Anno scolastico 2024-25: iscrizioni on line sulla nuova piattaforma Unica

Quest’anno la finestra scelta dal ministero dell’Istruzione e del Merito per le iscrizioni online al prossimo anno si apre il 18 gennaio e si chiude il 10 febbraio. Le domande vanno presentate dalle ore 8.00 del 18 gennaio alle ore 20 del 10 febbraio mentre l’anno scorso la finestra era stata 9 -30 gennaio. Ma c’è anche un’altra novità: il debutto della piattaforma “Unica” (https://unica.istruzio-ne.gov.it/it) introdotta con il piano di semplificazioni voluto dal ministro Giuseppe Valditara. Al suo interno sono indicate le istruzioni per le iscrizioni on line, obbligatorie per le classi prime delle scuole primarie e secondarie di primo e secondo grado statali e facoltative per le scuole paritarie (all’infanzia il modulo resta cartaceo). I genitori possono accedere utilizzando le proprie credenziali Spid, Cie, Cns (Carta Nazionale dei Servizi) o eIDAS (electronic IDentification Authentication and Signature). I passaggi da seguire successivamente sono cliccare in alto sulla voce “Orientamento” e a seguire nel Menu cliccare sulla voce “Iscrizioni”.

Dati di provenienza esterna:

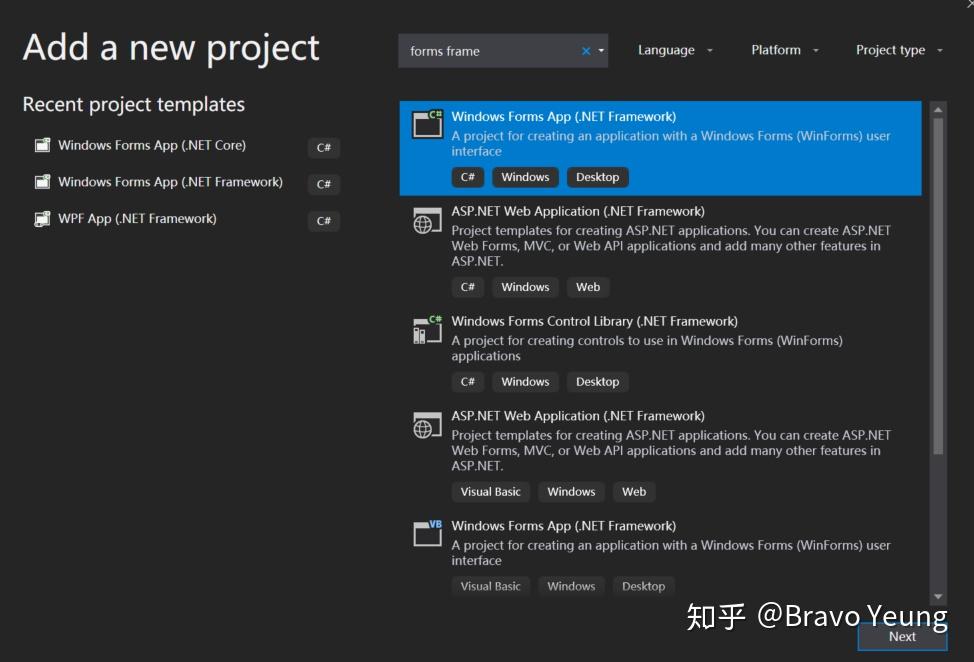Screen dimensions: 974x662
Task: Click the recent Windows Forms App (.NET Framework) icon
Action: [42, 182]
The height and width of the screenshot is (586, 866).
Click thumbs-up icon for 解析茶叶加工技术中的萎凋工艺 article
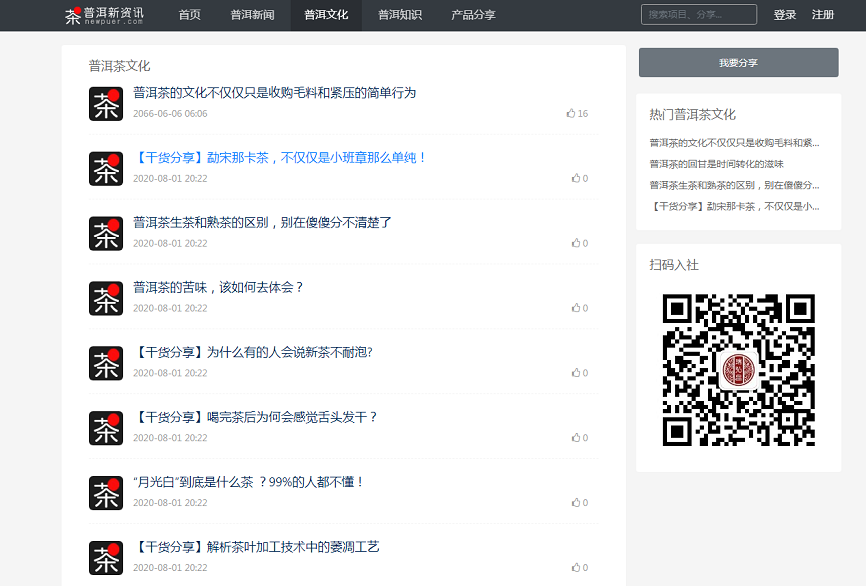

Per consentire alle famiglie una scelta informata le scuole hanno l’obbligo di aggiornare il loro Piano triennale dell’offerta formativa (Ptof), consultabile via web, entro il 17 gennaio. Sarà possibile presentare una sola richiesta di iscrizione online per ogni alunno, ma potranno essere indicate fino ad altre due preferenze, nel caso in cui la scuola scelta non avesse disponibilità di posti per l’a.s. 2024/2025. A tal fine il ministero invita le scuole a pubblicare sul proprio sito web le delibere con i criteri di priorità. La Piattaforma Unica avviserà in tempo reale, a mezzo posta elettronica e tramite l’app IO, delle variazioni di stato della domanda e consentirà di seguirne il percorso. Per l’ iscrizione alla primaria l’accesso riguarda non solo i bambini che compiono sei anni entro il 31 dicembre 2024, ma anche quelli che li compiono dopo il 31 dicembre 2024 ma entro il 30 aprile 2025. Per l’iscrizione dei bambini “anticipatari”, è opportuno ascoltare le indicazioni dei maestri della scuola dell’infanzia.Vanno ricordate le novità anche del contesto normativo riguardante gli obblighi da rispettare che prevedono un inasprimento delle sanzioni, fino alla reclusione, per i genitori (o esercenti la responsabilità genitoriale) che non provvedono all’assolvimento dell’obbligo di istruzione, contenuto nella legge 159/2023. Per i minori in età di obbligo (dai sei ai 16 anni) non partecipare alle iscrizioni equivale, infatti, a essere inadempienti. Anche per questo i presidi, al termine delle procedure di iscrizione, hanno l’onere di verificare che tutti gli alunni frequentanti le classi finali del proprio istituto abbiano prodotto domanda al percorso di istruzione successivo. Qualora risultino alunni non iscritti, i dirigenti devono contattare i genitori per verificare che abbiano presentato domanda presso una scuola paritaria o non paritaria o se intendano provvedere all’assolvimento dell’obbligo attraverso l’istruzione parentale. E’ consigliabile prendersi tutto il tempo utile per la decisione perché, una volta scaduto il termine, per cambiare idea bisogna recarsi di persona a scuola e chiedere il nulla osta come se fosse un qualsiasi trasferimento in corso d’anno.